A friend suggested you add a chocolate bar along with Frank’s Red Hot, when adding the beans.

The lid went on and that was IT! While it simmered on high for a few hours, I chopped up some green onions and shredded the cheese.

Being the heat freaks we are, I added 1/4 cup of hot sauce and tripled the pepper flakes. Even then, it wasn’t too spicy.

Courtesy of Cook’s Illustrated June / July 2006.

To keep our Slow-Cooker Weeknight Chili recipe from turning out too greasy, we used reasonably lean 85 percent lean ground chuck and supplemented it with smoky bacon. Browning the meat was important, but it was just as important to not overbrown it. Leaving the meat a little pink ensured that it stayed tender during the long simmer in the slow cooker. Also, to keep the recipe’s beans from turning mushy and breaking apart, we added them during the last hour of cooking.

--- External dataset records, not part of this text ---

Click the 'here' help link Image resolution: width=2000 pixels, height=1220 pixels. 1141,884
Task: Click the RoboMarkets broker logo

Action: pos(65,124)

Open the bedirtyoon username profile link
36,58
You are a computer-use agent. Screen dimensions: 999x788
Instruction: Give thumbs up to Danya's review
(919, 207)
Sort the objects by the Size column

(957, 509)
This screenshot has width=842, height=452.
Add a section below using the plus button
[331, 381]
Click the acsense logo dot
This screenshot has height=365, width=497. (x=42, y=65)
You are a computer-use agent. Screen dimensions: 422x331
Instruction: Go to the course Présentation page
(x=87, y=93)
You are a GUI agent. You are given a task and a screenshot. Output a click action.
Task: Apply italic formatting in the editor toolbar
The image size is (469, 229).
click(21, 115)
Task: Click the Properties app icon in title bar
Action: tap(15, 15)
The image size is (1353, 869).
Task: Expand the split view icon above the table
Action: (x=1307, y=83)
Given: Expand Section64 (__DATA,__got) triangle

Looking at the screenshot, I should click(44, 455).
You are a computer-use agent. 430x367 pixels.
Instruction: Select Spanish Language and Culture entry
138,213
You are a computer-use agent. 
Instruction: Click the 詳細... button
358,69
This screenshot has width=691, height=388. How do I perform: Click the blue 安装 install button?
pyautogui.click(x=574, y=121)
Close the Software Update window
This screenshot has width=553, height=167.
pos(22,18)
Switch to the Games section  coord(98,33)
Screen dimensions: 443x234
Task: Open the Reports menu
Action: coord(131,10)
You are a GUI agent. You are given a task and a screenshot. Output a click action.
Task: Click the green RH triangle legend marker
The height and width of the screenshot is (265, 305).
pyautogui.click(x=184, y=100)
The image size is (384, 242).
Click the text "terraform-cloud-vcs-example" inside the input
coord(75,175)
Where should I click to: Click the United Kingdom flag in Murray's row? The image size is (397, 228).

Serve this all-American classic with sour cream and cheese to cool the burn. For less heat, reduce the cayenne pepper to 1/4 teaspoon or omit it altogether. The ground beef will become dry if the chili is cooked for more than 8 hours.


1/4 cup chili powder

1 tablespoon ground cumin

2 teaspoons ground coriander

1 teaspoon dried oregano

1/2 teaspoon cayenne pepper

1/2 teaspoon red pepper flakes

8 ounces bacon, chopped fine

2 onions, chopped medium

1 red bell pepper, chopped medium

6 cloves garlic, minced

2 pounds 85 percent lean ground chuck

1 can (28 ounces) tomato puree

1 (28-ounce) can diced tomatoes

2 (15.5-ounce) cans dark red kidney beans, drained and rinsed

1. Toast chili powder, cumin, coriander, oregano, cayenne, and pepper flakes in large Dutch oven over medium heat until fragrant, about 2 minutes. Transfer toasted spices to bowl. Add bacon to Dutch oven and cook over medium heat until crisp, 8 to 10 minutes. Transfer bacon to plate lined with paper towels and pour off all but 1 teaspoon fat from pot. Return pot to medium heat, add onions and bell pepper, and cook until softened, about 5 minutes. Stir in garlic and cook until fragrant, about 30 seconds.
2. Add beef, 2 teaspoons salt, and 1 teaspoon pepper. Increase heat to medium-high and cook, using wooden spoon to break up beef into 1/2-inch pieces, until just slightly pink, about 5 minutes. Drain beef and vegetables in colander.
3. Add tomato puree, diced tomatoes, and toasted spices to empty pot and bring to simmer over medium-high heat, scraping up any browned bits from bottom of pot. Return drained beef and vegetable mixture and bacon to pot, stir to combine, and bring to simmer. Transfer contents to slow-cooker insert.
4. Set slow cooker to low, cover, and cook until tender, 6 to 8 hours, stirring in beans during last hour of cooking. (Alternately, cook on high for 3 to 4 hours.) Adjust seasonings and serve. (Leftovers can be refrigerated for several days or frozen for several months.)
Make Ahead: If you’d prefer to just dump the chili ingredients into the slow cooker before running off to work, you can do all the work the night before. Follow the recipe through step 3, but continue to simmer the assembled chili for 10 minutes. Transfer the chili to an airtight container and refrigerate overnight. In the morning, simmer the chili in a Dutch oven for 10 minutes, then transfer it to your slow cooker and proceed with step 4.